Além da diversidade técnica e temática, a mostra também carrega um compromisso ético com o meio ambiente. Todas as obras, incluindo uma instalação coletiva, foram criadas com materiais reaproveitados, uma escolha consciente que transforma resíduos em arte.

Artista Rosane Bonamigo – Foto: Adriana Teixeira/Divulgação

Início da exposição

O grupo “Inspiradas” surgiu em 2023, idealizado por Rosane Bonamigo, com a proposta de promover encontros semanais voltados ao estudo da História da Arte e à troca sobre processos criativos. Embora o convite inicial tenha sido aberto a todos os artistas visuais da Confraria Sociartista, a iniciativa se consolidou com seis mulheres; Adriana Teixeira, Ana Oiticica, Lúcia Monte Serrat, Luciana Rondon, Patrícia Helney e a própria

O nome da exposição “Elas fora da casinha” foi criado de forma espontânea durante uma reunião, quando Patrícia sugeriu o título que foi imediatamente acolhido por todas, por traduzir com humor e leveza o espírito coletivo de sair dos próprios limites e se aventurar por novas possibilidades criativas.
Para a reportagem do Jornal O Estado, a artista Adriana Teixeira, com mais de 35 anos dedicados à pintura em tela, contou como projeto nasceu de encontros semanais marcados por trocas intensas e estudos, como os sobre a Escola Bauhaus.

“Ficamos encantadas com a liberdade criativa da Bauhaus, que incentivava a experimentação e o diálogo entre linguagens. Isso nos motivou a combinar técnicas e materiais que pareciam distantes para nós.Foi lindo ver as ideias surgindo, as mãos trabalhando juntas, cada uma saindo da zona de conforto. No fundo, estávamos honrando esse espírito de integrar arte e vida”.

Luciana Rondon, psicóloga de formação, se considera artista profissional desde 2018, quando participou de sua primeira exposição aberta ao público. Para a exposição, ela encarou o desafio de criar com materiais inéditos em sua trajetória.

“Foi maravilhoso me permitir ir além! No começo, tive dificuldade em soltar a criatividade, por causa de crenças que me limitavam a ficar no conhecido, que são as telas. Mas aos poucos me abri para o novo, e tudo começou a fluir. O ponto de virada veio com o desafio coletivo de trabalhar com peças de ventiladores. Esse exercício foi essencial para romper barreiras internas e dar corpo a uma criação mais ousada”, conta a artista.

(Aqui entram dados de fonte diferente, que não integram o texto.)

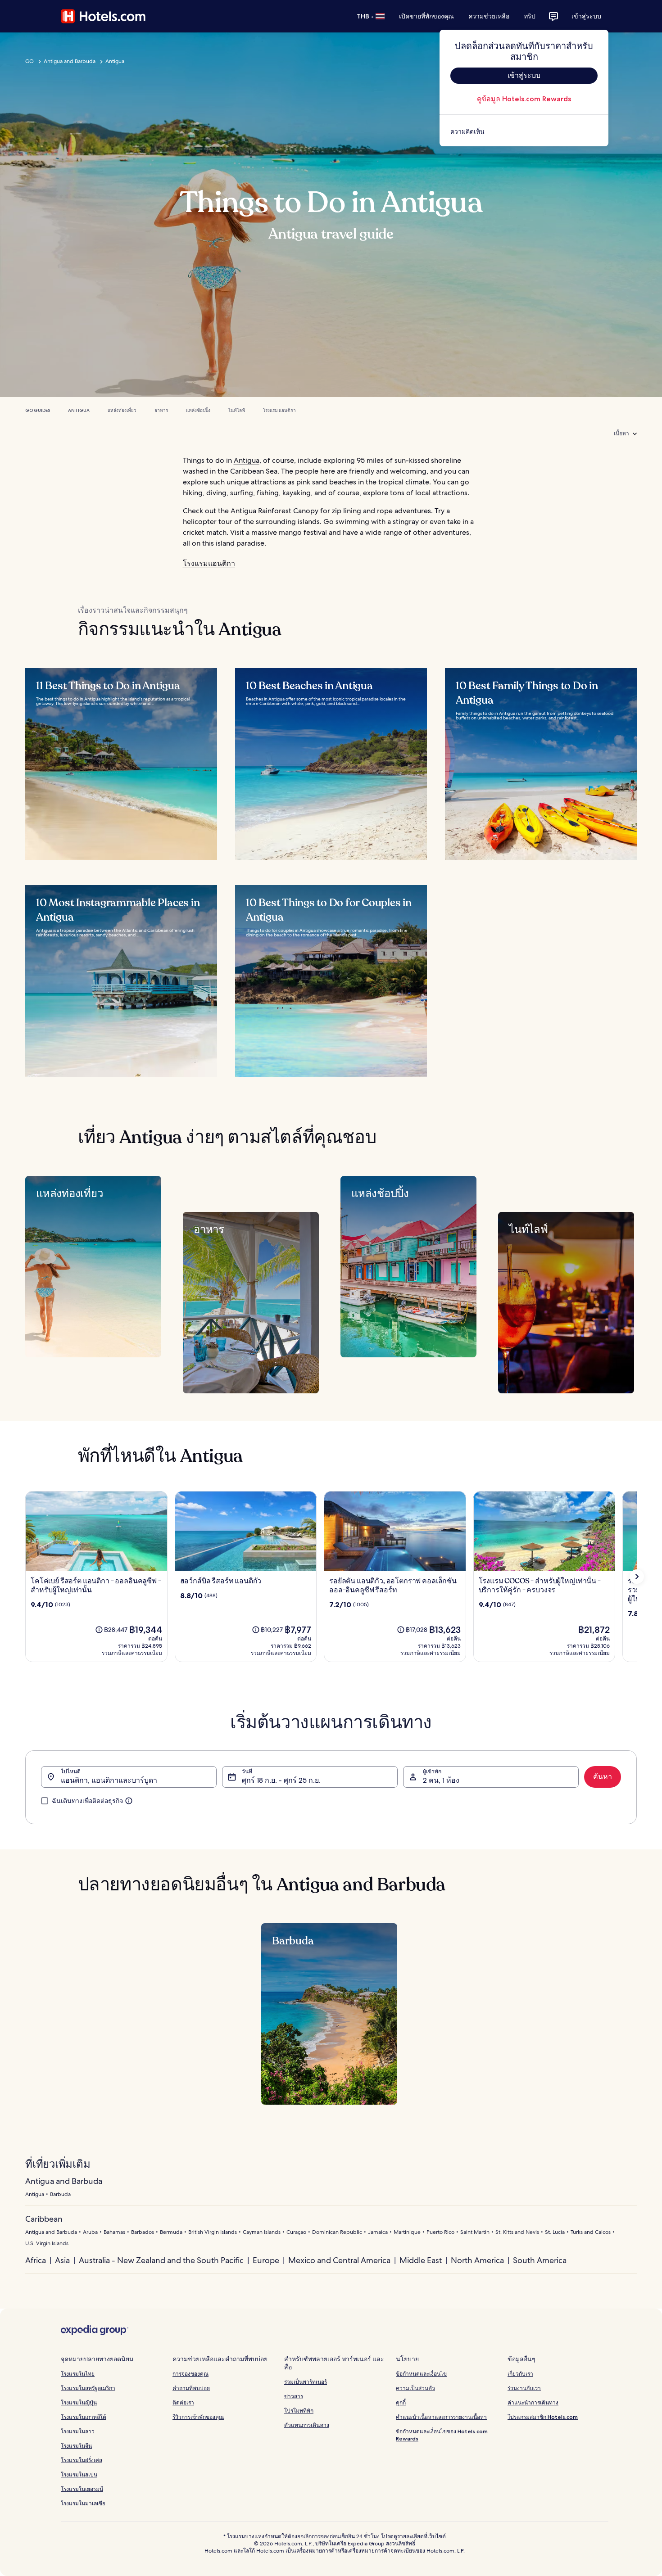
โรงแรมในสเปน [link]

Instalação coletiva Inspirada – Foto: Adriana Teixeira/Divulgação

Lugar de Reflexão

Aos 74 anos, a artista Ana Oiticica, professora aposentada com longa trajetória em exposições, traz para a mostra sua paixão por múltiplas linguagens, especialmente bonecos e pintura em tecido. Cada obra da exposição foi criada a partir de utensílios recicláveis, e Ana destaca o uso da grade de ventilador como símbolo central desse processo criativo.

“Foi muito divertido. Criar algo novo é sempre um desafio, mas também uma grande oportunidade. Cada uma deu seus palpites para criar o todo. Foi uma experiência rica, que deveria se repetir, inclusive com outros artistas. É algo muito construtivo”.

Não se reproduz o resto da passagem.